Has Obamacare, or some of the secondary effects of Obamacare, actually caused the negative impact in U.S. adult mortality so evident in the statistics? Is the improvement in public health that was assured turned out simply to be another false Obamacare promise, like being able to keep our doctors and health plans, or reducing our health costs?
If any causal relationships are discovered between Obamacare and mortality, there will be profound policy implications. As Sen. Tom Cotton has said, the objective of further health reform is “to help those who were hurt by Obamacare while not hurting those who were helped by it.”

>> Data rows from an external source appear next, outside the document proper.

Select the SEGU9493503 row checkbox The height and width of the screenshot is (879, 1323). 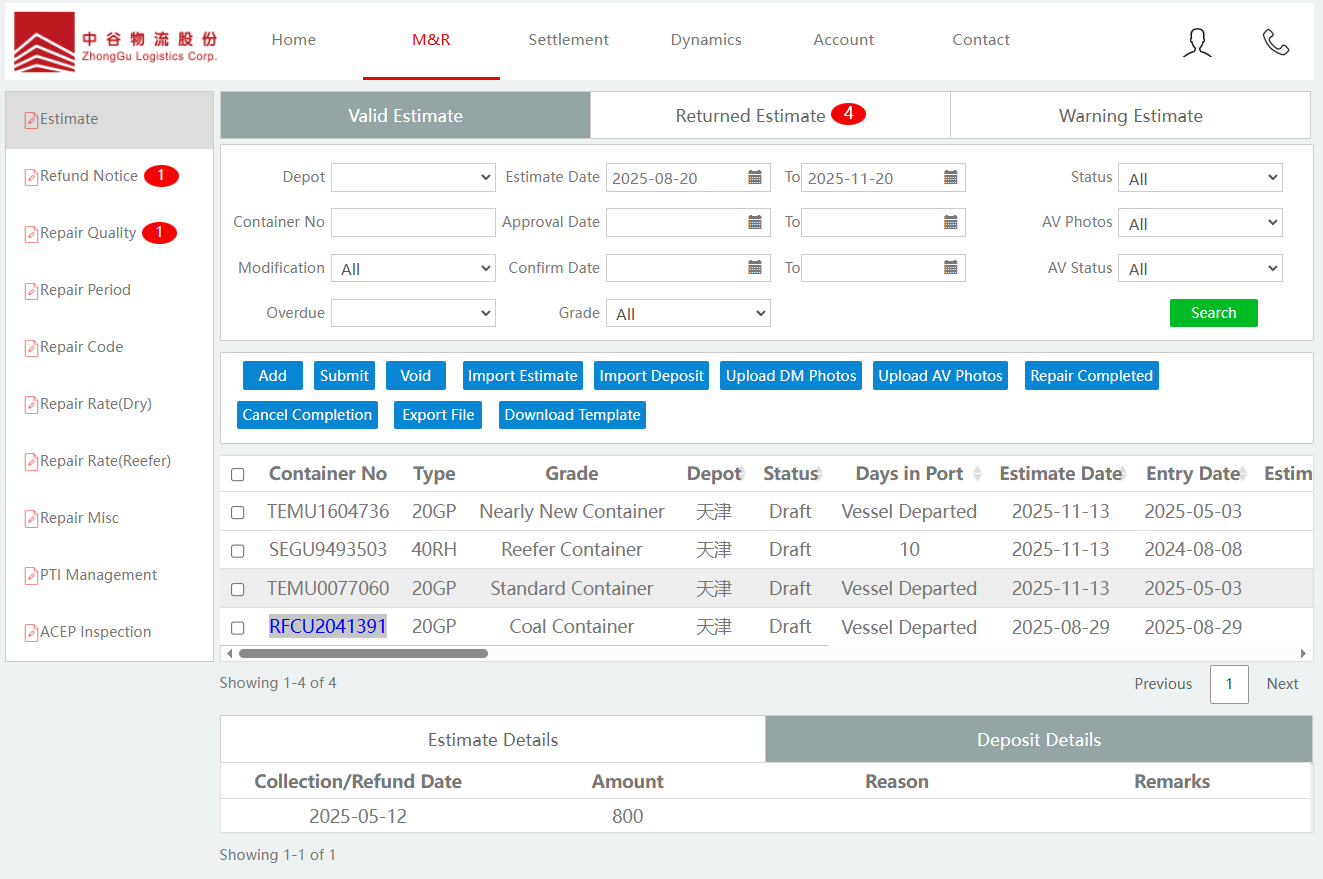pos(238,550)
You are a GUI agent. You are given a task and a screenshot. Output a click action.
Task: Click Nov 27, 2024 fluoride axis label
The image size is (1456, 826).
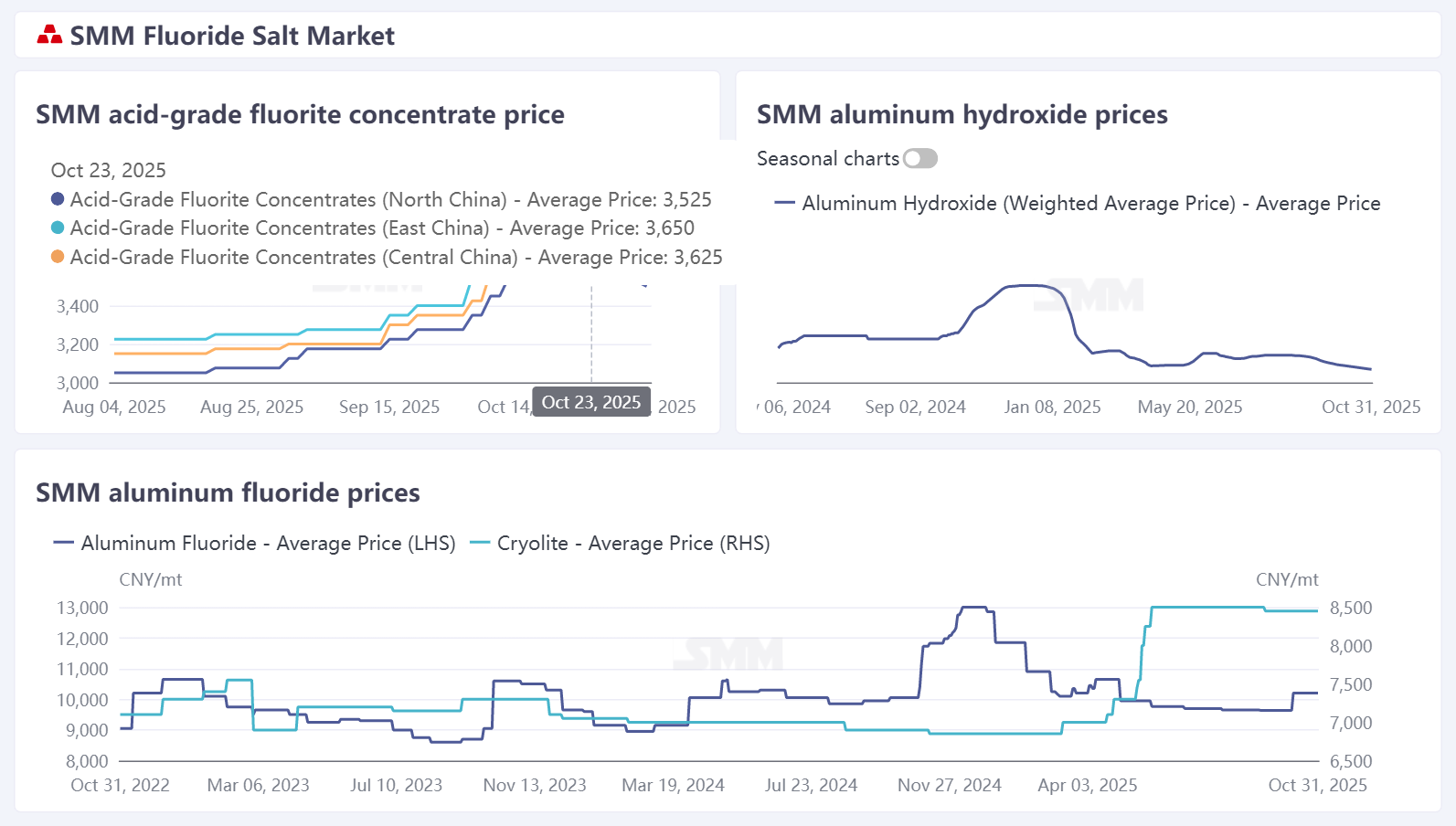coord(949,786)
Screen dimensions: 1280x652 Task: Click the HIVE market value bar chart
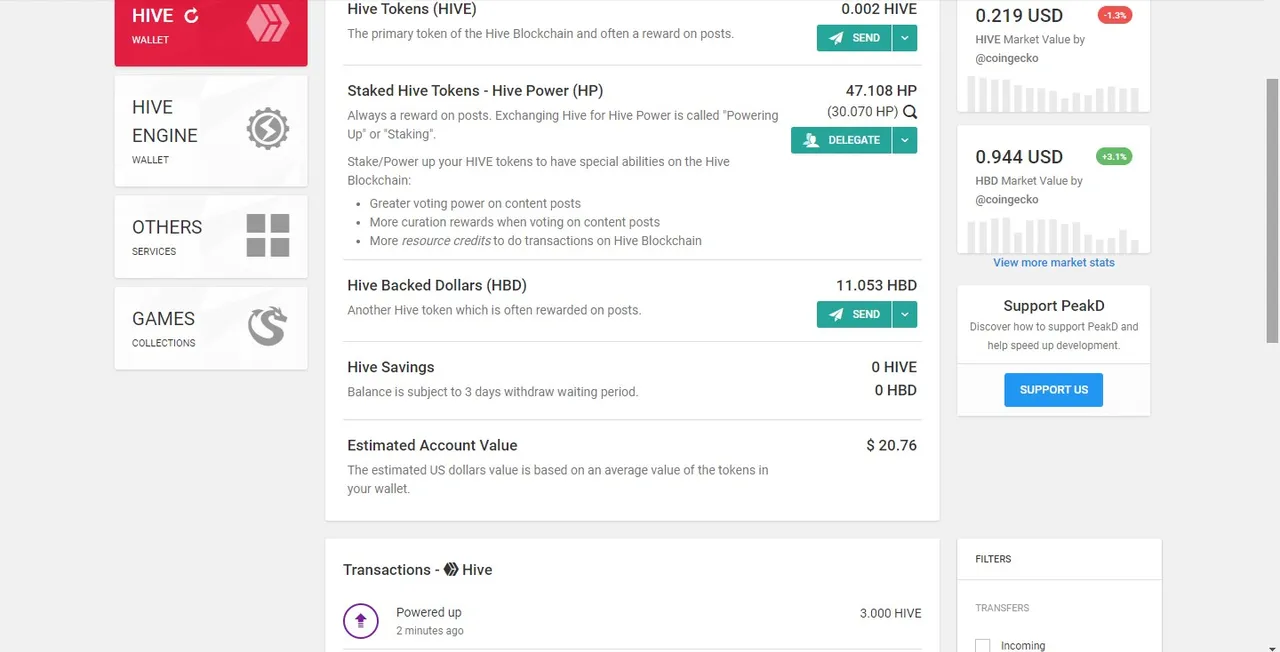click(1053, 94)
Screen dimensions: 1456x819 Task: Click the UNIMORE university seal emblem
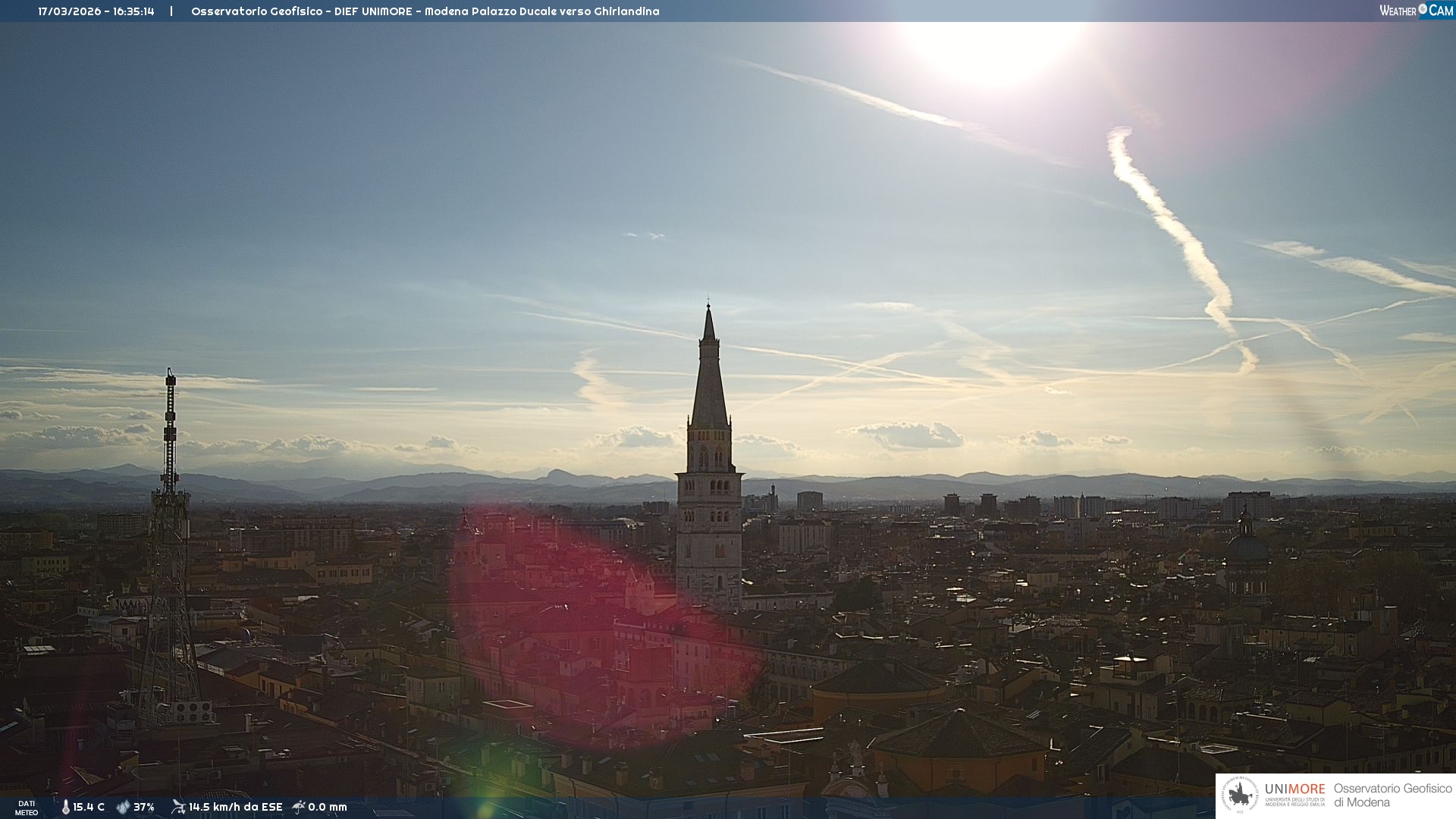click(x=1240, y=795)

Assuming for the sake of argument that the PPACA has negatively affected mortality, meeting Cotton’s objective is not likely to be as simple as repealing Obamacare, or even the specific provisions correlated to increased mortality. Most of the changes wrought by the PPACA in the insurance and medical markets are irreversible; a hospital is not going to de-merge if Obamacare is repealed.
Nevertheless, examining Obamacare’s relation to U.S. adult mortality will prove invaluable in designing new policy ideas to improve health outcomes and reduce mortality. Such policy ideas are likely to employ free-market incentives, and be much more patient-oriented than the PPACA. Regardless of the specific fate of Obamacare, that is enough.